From Probabilistic PCA to the GPLVM

A Gaussian process latent variable model (GPLVM) can be viewed as a generalization of probabilistic principal component analysis (PCA) in which the latent maps are Gaussian-process distributed. I discuss this relationship.

Published

14 July 2020

Probabilistic PCA

In probabilistic principal component analysis (PCA), we assume our $D$ -dimensional observations $\mathbf{Y} = [\mathbf{y}_1 \dots \mathbf{y}_N]^{\top}$ are a linear function of $K$ -dimensional latent variables $\mathbf{X} = [\mathbf{x}_1 \dots \mathbf{x}_N]^{\top}$ ,

$\mathbf{y}_n = \mathbf{W} \mathbf{x}_n + \varepsilon_n, \tag{1}$

where $K \ll D$ and $\varepsilon_n \sim \mathcal{N}(0, \sigma^2)$ is random noise.
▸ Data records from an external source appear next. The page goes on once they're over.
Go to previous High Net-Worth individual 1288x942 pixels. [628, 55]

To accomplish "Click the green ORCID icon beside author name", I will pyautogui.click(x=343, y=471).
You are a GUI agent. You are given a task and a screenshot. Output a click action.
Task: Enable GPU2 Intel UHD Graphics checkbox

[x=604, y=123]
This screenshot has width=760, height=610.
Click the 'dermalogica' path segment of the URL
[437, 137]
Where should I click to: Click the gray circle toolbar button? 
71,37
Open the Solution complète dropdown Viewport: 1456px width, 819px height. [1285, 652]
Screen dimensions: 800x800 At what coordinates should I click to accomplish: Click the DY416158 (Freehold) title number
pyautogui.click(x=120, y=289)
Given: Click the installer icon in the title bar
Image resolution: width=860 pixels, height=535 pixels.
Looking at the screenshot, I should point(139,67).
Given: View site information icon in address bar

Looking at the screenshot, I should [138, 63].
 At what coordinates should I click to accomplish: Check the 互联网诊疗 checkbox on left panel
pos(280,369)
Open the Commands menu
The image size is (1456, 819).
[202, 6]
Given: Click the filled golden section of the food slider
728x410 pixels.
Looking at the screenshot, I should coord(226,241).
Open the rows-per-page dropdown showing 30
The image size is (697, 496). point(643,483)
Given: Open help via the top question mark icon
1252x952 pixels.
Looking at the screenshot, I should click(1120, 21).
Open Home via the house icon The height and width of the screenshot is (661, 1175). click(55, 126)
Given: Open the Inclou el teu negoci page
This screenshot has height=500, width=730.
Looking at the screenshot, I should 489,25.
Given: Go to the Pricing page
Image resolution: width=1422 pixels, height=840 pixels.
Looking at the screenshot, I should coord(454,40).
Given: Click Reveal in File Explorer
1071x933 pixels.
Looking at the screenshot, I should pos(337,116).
The linear map $\mathbf{W}$ is a $D \times K$ matrix relating the two sets of variables. We further assume

$\mathbf{x}_n \sim \mathcal{N}_K(\mathbf{0}, \mathbf{I}), \tag{2}$

where $\mathcal{N}_K(\cdot, \cdot)$ denotes a $K$ -variate Gaussian. In words, we assume no structure on $\mathbf{x}_n$ . This model is similar to factor analysis but with isotropic rather than non-isotropic Gaussian noise. In the language of factor analysis, $\mathbf{x}_n$ are latent variables, the columns of $\mathbf{X}$ are factors (latent features), and $\mathbf{W}$ are loadings.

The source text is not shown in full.